_Ziel 1_
Gib aus den Einträgen die Zeilen wortgetreu wieder, beginnend mit der Zeile, die „Screen dimensions: 1247x702“ enthält, und endend mit der Zeile, die „(x=56, y=103)“ enthält. Lass die Bilder in deiner Antwort weg.

_Vorliegender Auszug_
----

Wir sollten hier, wie oben beschrieben, die Malerei nicht zuerst (wie gewohnt) als expressiven Akt wahrnehmen, sondern als reflektierende, forschende Arbeit, als Suche nach dem eignen Denken deuten: Ähnlich vielleicht, wie ich selbst, wie auch chon hier in dieser Serie beschrieben, etwa die Klavier-Impressionen von Keith Jarrett nicht als expressiv, sondern als sensorisch, als ein Herantasten an die Wirklichkeit, an das eigene Erleben wahrnehme, könnten wir Katharina Grosses Werke als aktive (kann man das sagen?) rezipierend-impressionierende Arbeit empfinden. Katharina Grosse fordert sich und damit auch uns als Betrachter zur geistigen Arbeit auf.

In diesem Sinne, so denke ich, schreibt der Kunstexperte und Philosoph Ludger Schwarte (im Katalog: “Wolke in Form eines Schwertes – Katharina Grosse“) zur Arbeit dieser Künstlerin:

Bild rechts: Katharina Grosse: | Ohne Titel, 2019 | © Katharina Grosse / VG Bild Kunst, Bonn 2025

In einem Bild fallen Gedanke und Anschauung ineinander. Übereinander her. Nebeneinander zusammen. Und dann auf einmal: Übersicht, Verständnis. Der Tumult der Farben weicht der Sicht auf eine Anordnung von Gestalten. Mit einer solchen Sicht erteilen Bilder uns eine Anordnung. Es sind visuelle Befehle. Sie affizieren unsere Bewegungsimpulse. Sie fesseln das Sehen und nehmen das Denken in Beschlag. Sie bannen unsere Imigination und prägen sich uns oft tiefer ein als die Dinge, die uns in der direkten, alltäglichen Wahrnehmung begegnen. (Katalogbuch, Seite 94)

----

(Quelldatensätze)
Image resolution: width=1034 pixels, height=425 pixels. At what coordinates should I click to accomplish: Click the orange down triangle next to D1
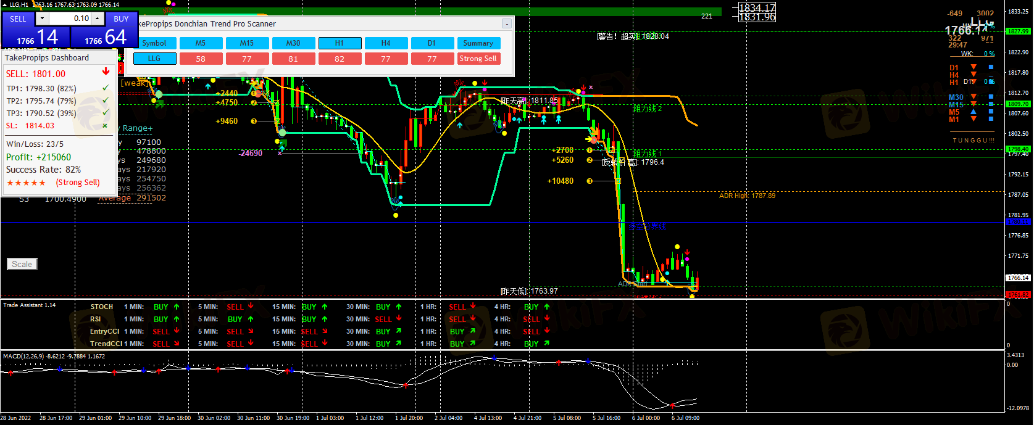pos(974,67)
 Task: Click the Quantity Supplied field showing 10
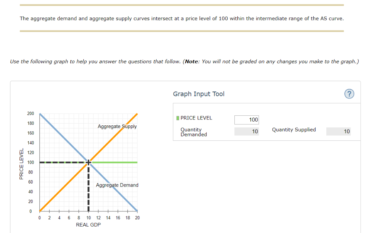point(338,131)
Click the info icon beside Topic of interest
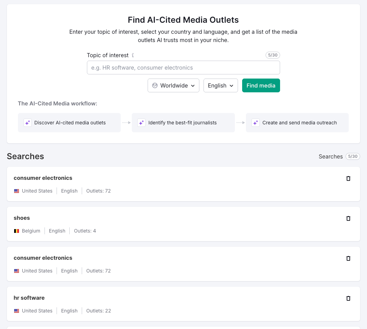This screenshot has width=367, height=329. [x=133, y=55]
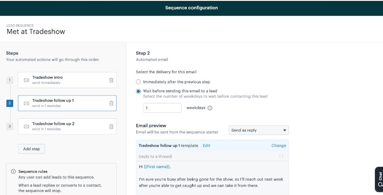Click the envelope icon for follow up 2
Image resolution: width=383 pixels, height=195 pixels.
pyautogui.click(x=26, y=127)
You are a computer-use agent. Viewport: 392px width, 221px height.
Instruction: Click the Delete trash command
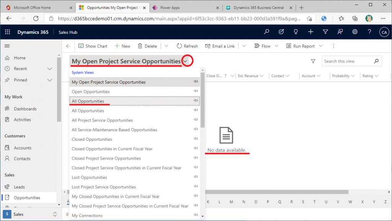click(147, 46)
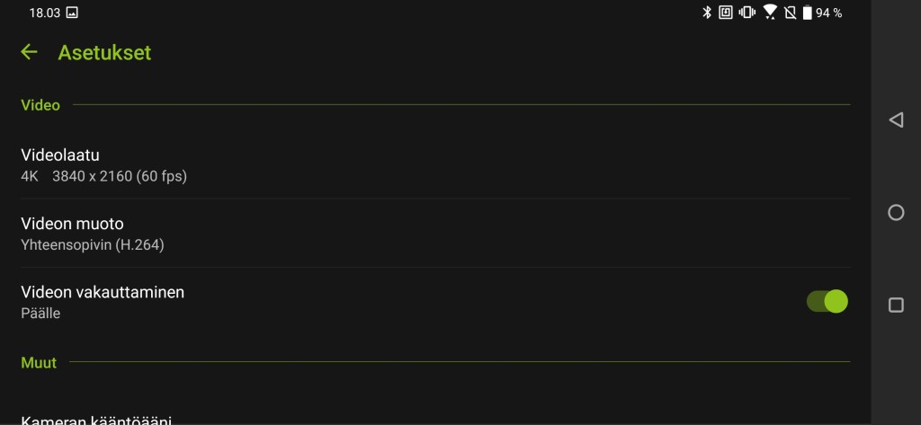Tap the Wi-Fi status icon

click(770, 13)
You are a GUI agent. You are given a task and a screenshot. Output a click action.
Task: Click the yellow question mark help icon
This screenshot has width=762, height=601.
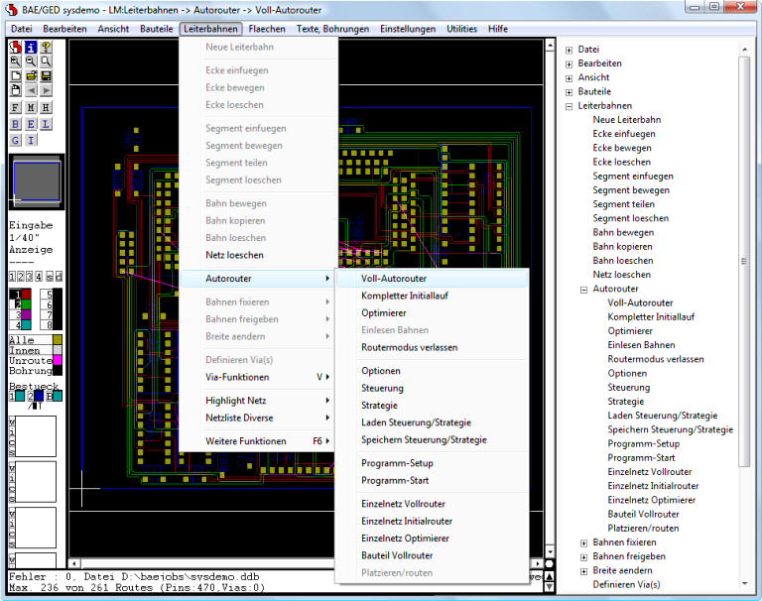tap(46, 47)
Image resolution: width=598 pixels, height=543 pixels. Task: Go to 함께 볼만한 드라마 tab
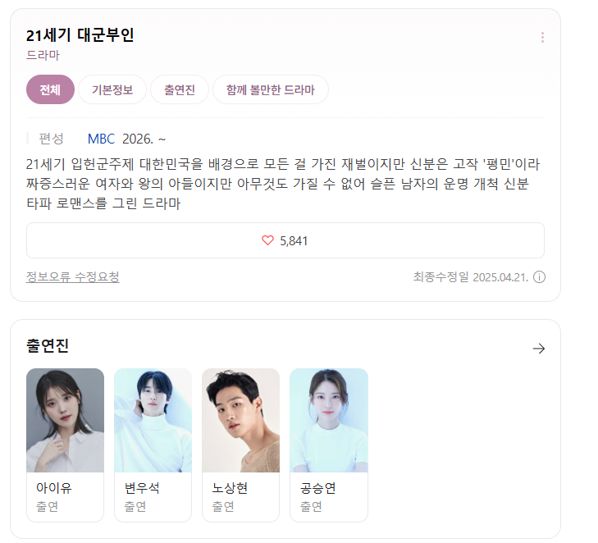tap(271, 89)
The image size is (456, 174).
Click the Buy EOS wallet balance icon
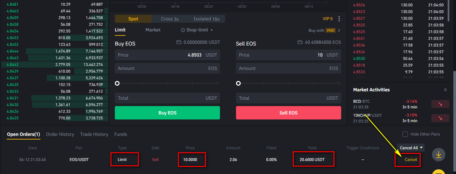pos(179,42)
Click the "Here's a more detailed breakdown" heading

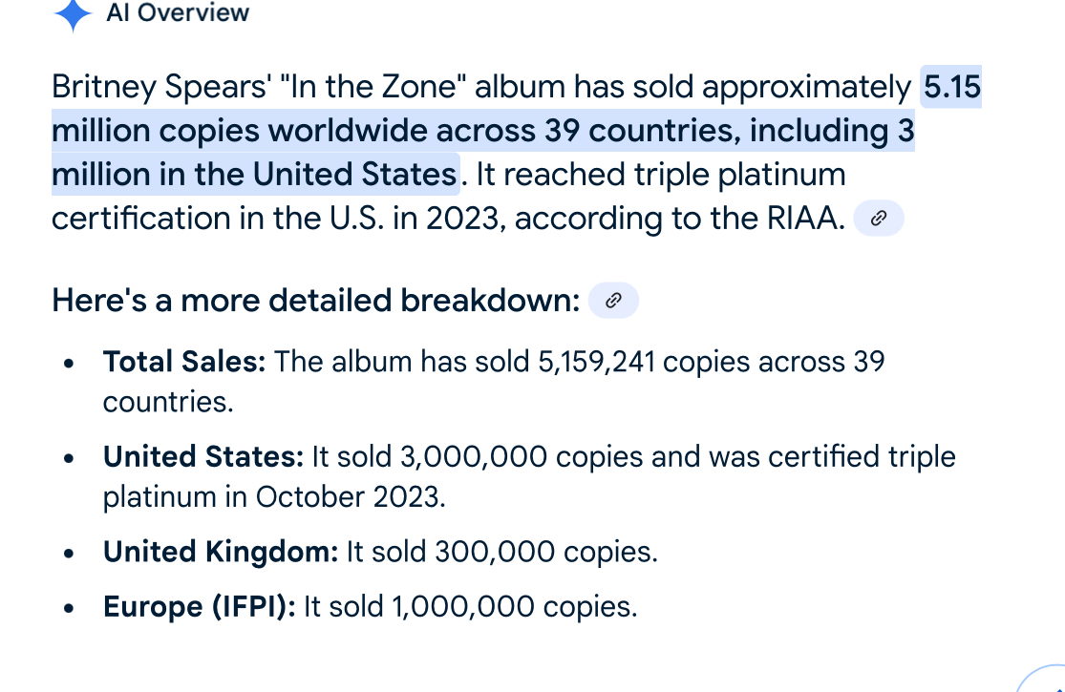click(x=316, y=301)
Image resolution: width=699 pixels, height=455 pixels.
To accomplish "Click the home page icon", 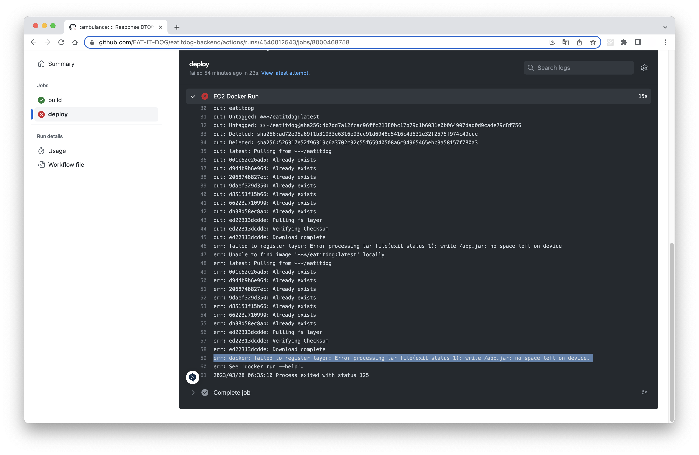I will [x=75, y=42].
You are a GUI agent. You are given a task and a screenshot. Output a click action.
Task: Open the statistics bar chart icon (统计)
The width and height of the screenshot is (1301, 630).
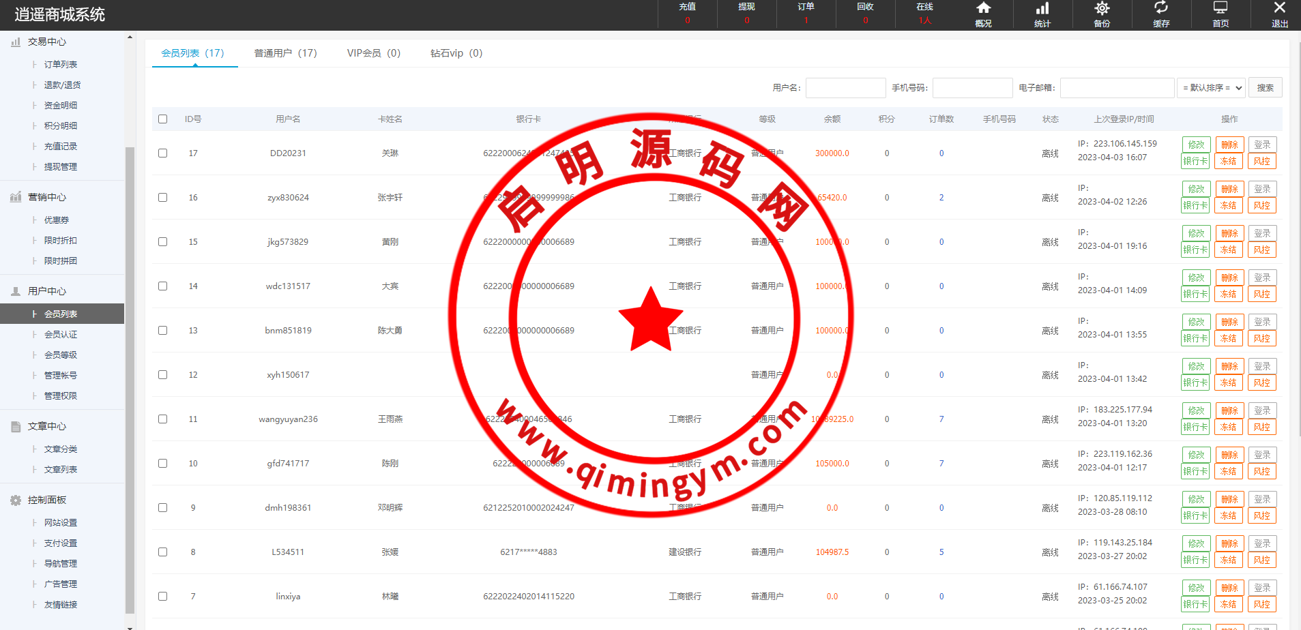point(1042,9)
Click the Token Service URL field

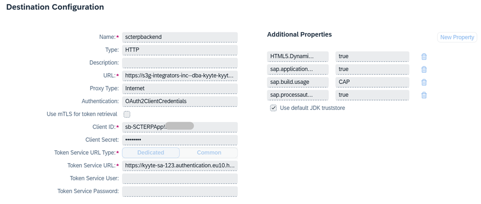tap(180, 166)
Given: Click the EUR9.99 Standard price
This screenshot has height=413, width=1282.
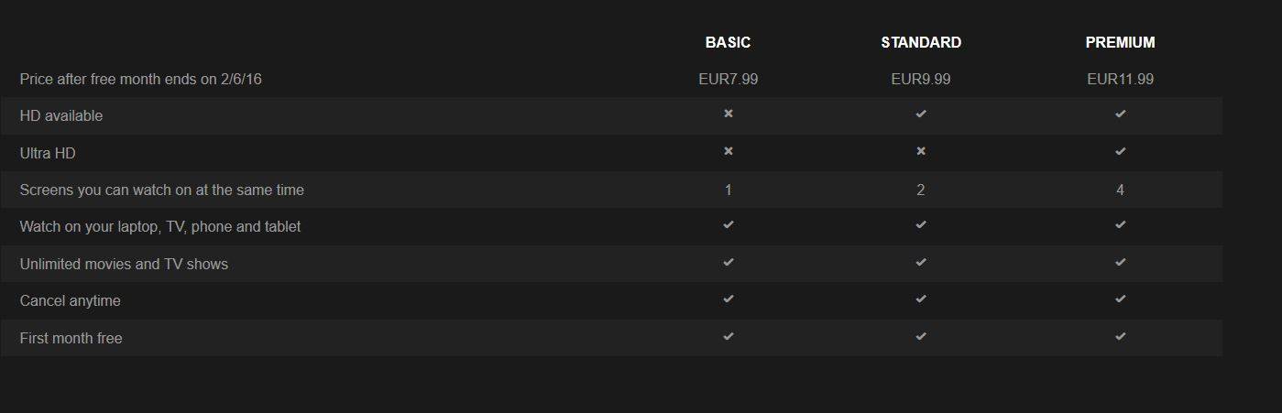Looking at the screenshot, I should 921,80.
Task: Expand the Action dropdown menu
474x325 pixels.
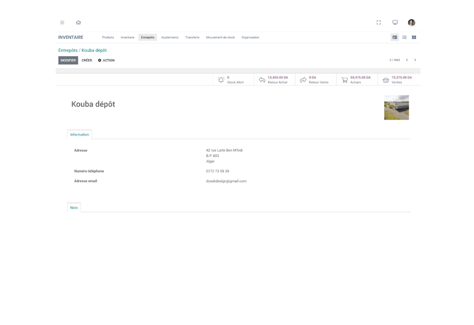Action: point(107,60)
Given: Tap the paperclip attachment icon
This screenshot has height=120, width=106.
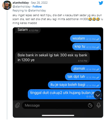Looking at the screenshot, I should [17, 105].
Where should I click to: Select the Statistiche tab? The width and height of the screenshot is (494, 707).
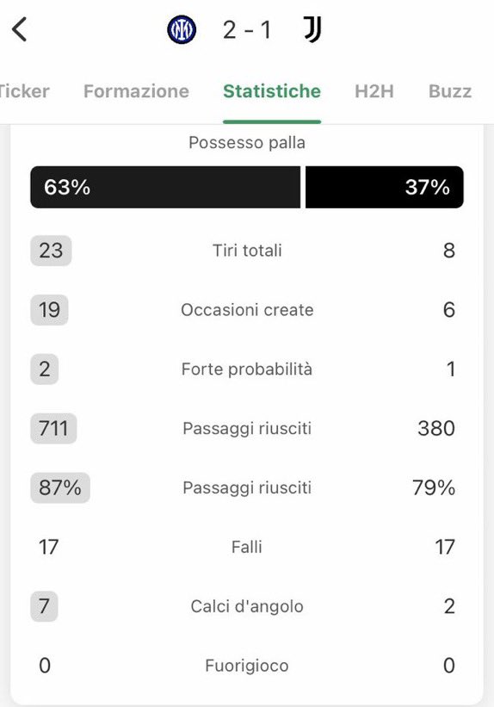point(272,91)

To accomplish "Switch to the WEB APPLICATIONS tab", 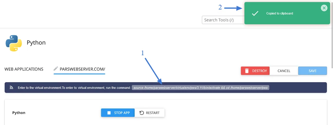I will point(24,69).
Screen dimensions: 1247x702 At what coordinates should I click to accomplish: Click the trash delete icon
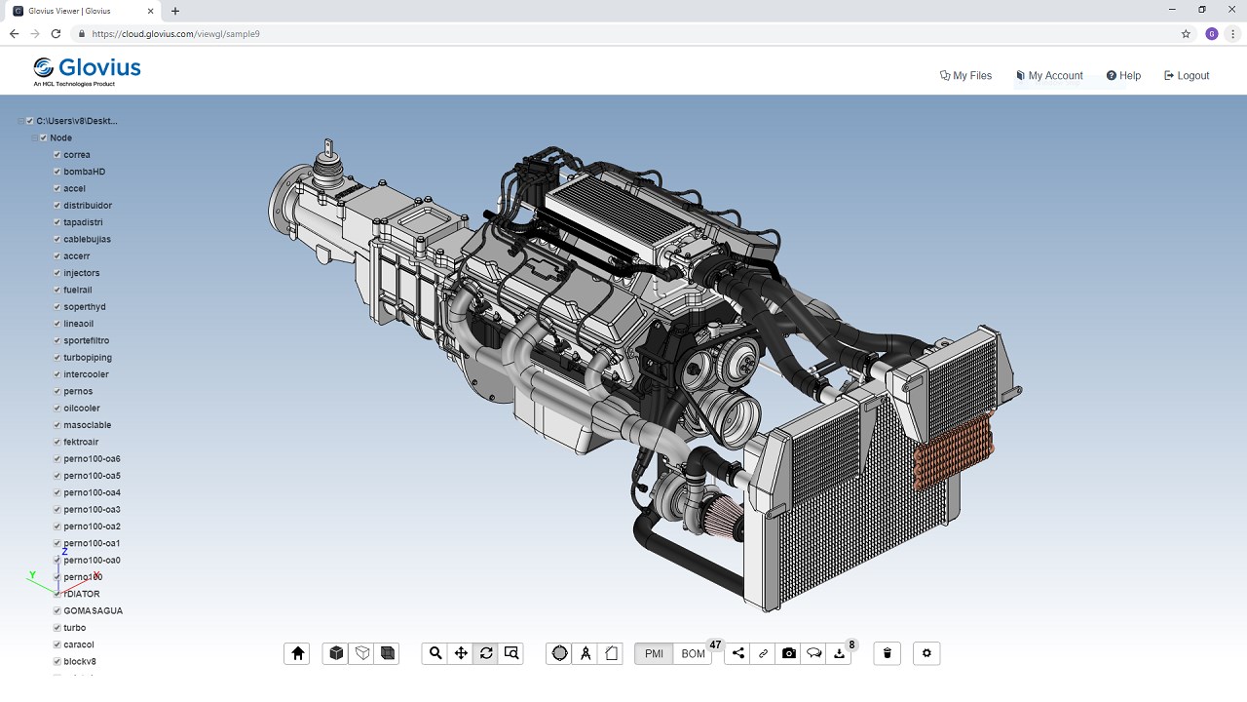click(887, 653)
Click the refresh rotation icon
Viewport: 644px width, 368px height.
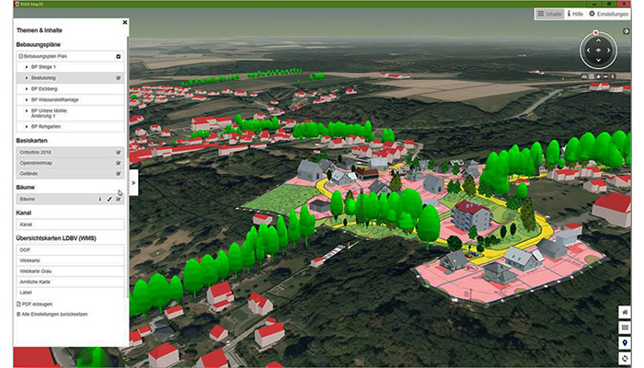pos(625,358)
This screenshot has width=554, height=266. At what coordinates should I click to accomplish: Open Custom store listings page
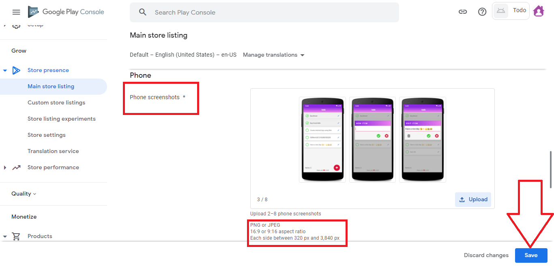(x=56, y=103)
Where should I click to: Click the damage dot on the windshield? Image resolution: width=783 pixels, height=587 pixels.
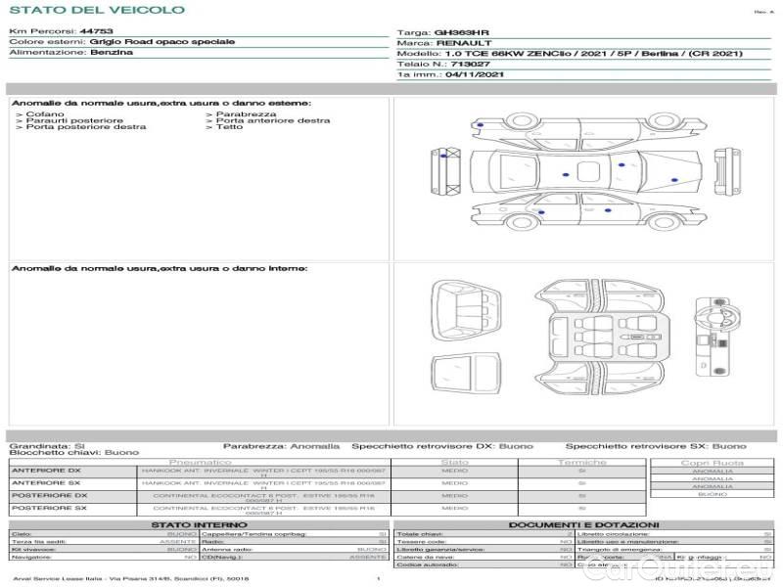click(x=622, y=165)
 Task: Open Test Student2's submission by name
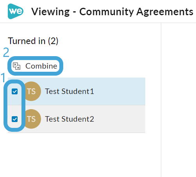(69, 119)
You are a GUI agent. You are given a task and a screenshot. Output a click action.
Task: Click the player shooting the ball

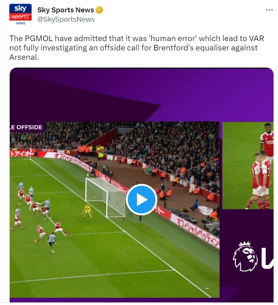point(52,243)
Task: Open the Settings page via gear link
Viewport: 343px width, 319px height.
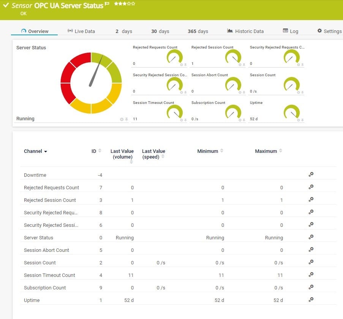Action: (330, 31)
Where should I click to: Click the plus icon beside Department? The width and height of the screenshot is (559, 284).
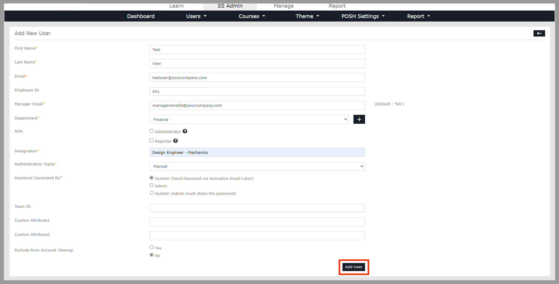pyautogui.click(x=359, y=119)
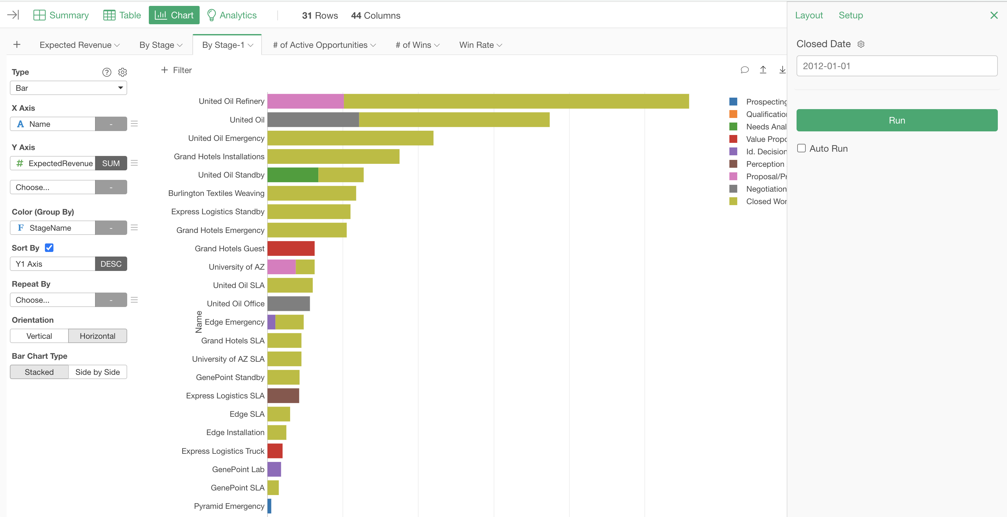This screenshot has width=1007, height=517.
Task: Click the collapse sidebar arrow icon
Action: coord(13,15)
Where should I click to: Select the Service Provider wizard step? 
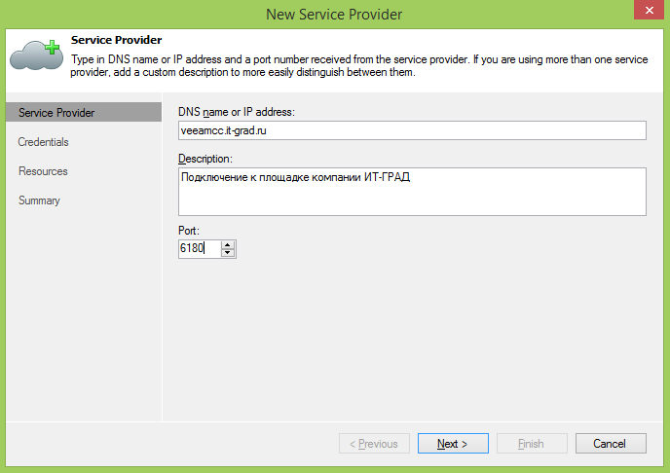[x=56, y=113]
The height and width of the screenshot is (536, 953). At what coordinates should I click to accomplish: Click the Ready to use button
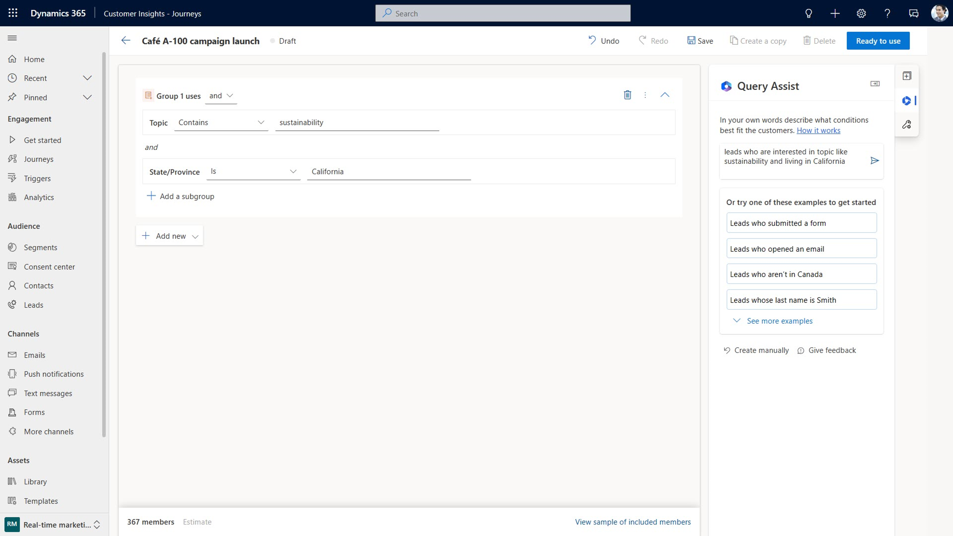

----

_Ziel 2_
Als was wird Ludger Schwarte im Auszug über Katharina Grosse bezeichnet?

_Ergebnis 1_
Screen dimensions: 1247x702 At what coordinates should I click to accomplish: Click the trash delete icon
click(887, 653)
Click the refresh rotation icon
Viewport: 644px width, 368px height.
pos(625,358)
This screenshot has width=554, height=266. At what coordinates should I click to accomplish: Open Custom store listings page
(x=56, y=103)

_Ergebnis 2_
Als Kunstexperte und Philosoph.